Ann Romines teaches American literature and women's studies at
George Washington University. She has published essays on Willa Cather,
Sarah Orne Jewett, Mary Wilkins Freeman, Eudora Welty, and Laura Ingalls
Wilder. She is completing a book on domestic ritual and American women's
fiction and is planning a study of Wilder's Little House books.
Susan Rosowski is the author of The Voyage Perilous: Willa
Cather's Romanticism (1986) and numerous articles on Cather and other
writers. She is the editor of Approaches to Teaching My Ántonia
(1989) and (with Helen Stauffer) Women and Western American Literature
(1982).
Jean Schwind teaches English and humanities at Earlham College.
Her articles on Willa Cather have been published in PMLA, Modern
Fiction Stories, Studies in American Fiction, and elsewhere.
She is writing a book on Cather's use of pictorial art.

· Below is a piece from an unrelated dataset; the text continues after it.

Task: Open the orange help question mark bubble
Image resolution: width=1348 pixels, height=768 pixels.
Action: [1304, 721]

David Stouck teaches in the English department at Simon Fraser
University in Vancouver, British Columbia. He is the author of Willa
Cather's Imagination (1975), Major Canadian Authors (1984),
and The Wardells and Vosburghs: Records of a Loyalist Family (1986).

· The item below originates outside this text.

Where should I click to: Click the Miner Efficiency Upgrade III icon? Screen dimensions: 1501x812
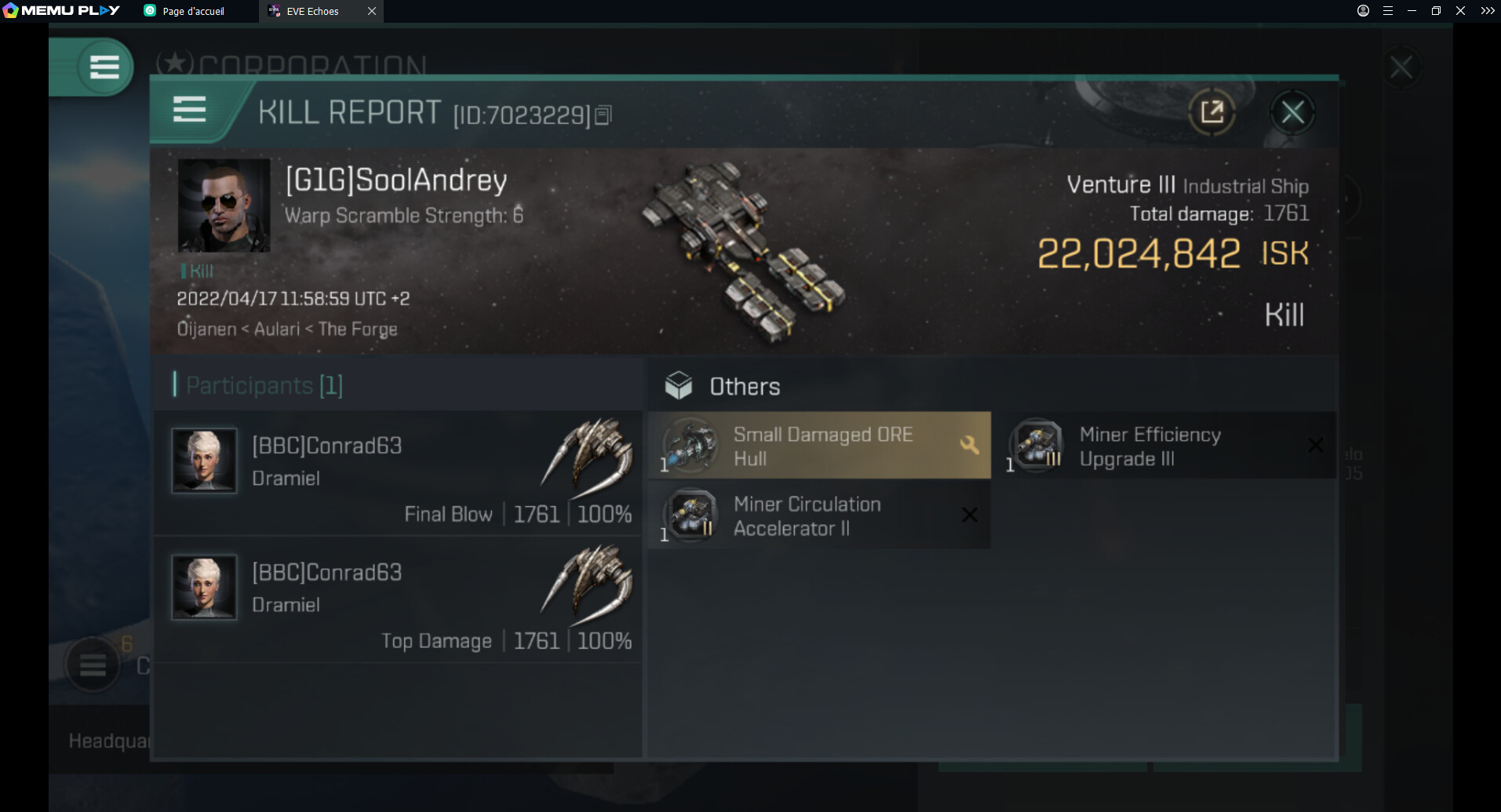coord(1036,446)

Recently he has edited the stories, essays, and letters of Vancouver novelist
Ethel Wilson.
John N. Swift teaches English and is associate dean of the faculty
at Occidental College in Los Angeles. His publications include articles
on Milton, The Professor's House, and Women in Love. His
current research interests involve the application of psychoanalytic paradigms
to narrative structure.
James Woodress is professor emeritus of the University of California,
Davis, and author of Willa Cather: A Literary Life (1987), Willa
Cather: Her Life and Art (1970, 1975, 1982), biographies of Booth Tarkington
(1955) and Joel Barlow (1958), and other books. He also is the editor of
Eight American Authors (1971) and the founder of American Literary
Scholarship: An Annual (1963-), which he edited for many of years.